The Government’s July 2018 White Paper on the Future Relationship between the UK and the EU proposed a “close association” with Euratom that would be “more comprehensive and broad than any existing agreement between Euratom and a third country”.
More information is available in the Library briefing paper on Euratom.
The UK has four interconnectors with Europe and the island of Ireland and more are planned. The UK is currently a member of the EU internal energy market (IEM) which allows harmonised, tariff-free trading of gas and electricity across Europe through interconnectors.
The UK has said it wants to “explore” options for the future relationship of the UK with the IEM but has not made commitments to try to retain membership of the market.
The island of Ireland has operated a Single Electricity Market (SEM) for many years which allows free trade of power across the island. A new Integrated Single Electricity Market (I-SEM), designed closely around the rules of the IEM, was launched in 2018. In the longer term regulatory divergence could be problematic for the continued functioning of this Irish market. There are also potential impacts on Ireland’s gas supply as a result of the UK exit.

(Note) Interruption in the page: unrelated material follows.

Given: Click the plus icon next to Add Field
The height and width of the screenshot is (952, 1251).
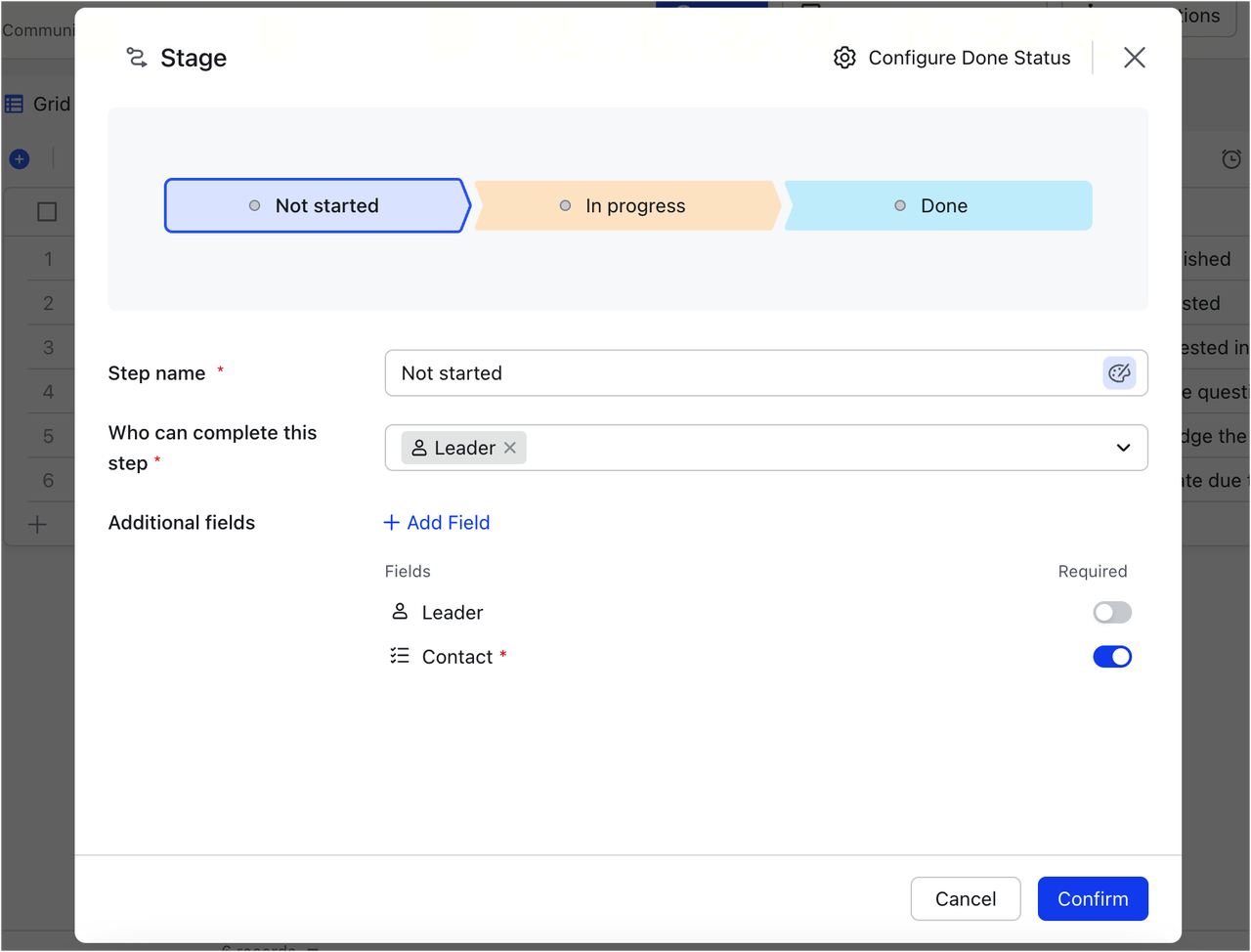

The level of the UK’s involvement or future cooperation with EU climate change efforts remains subject to ongoing negotiation. The Government’s July 2018 White Paper on the Future Relationship between the UK and the EU committed to maintaining high domestic standards on climate change and continuing to meet international obligations in this area. However, it left open the option of whether the UK wishes to stay in the EU emissions trading scheme and ruled out the possibility of a common rulebook on wider climate change rules. The European Council’s guidelines on future EU-UK relations required continued close cooperation in the area of climate change.
Background information on UK domestic climate change policies and carbon budgets is available in the LIbrary Briefing on the UK Fifth Carbon Budget.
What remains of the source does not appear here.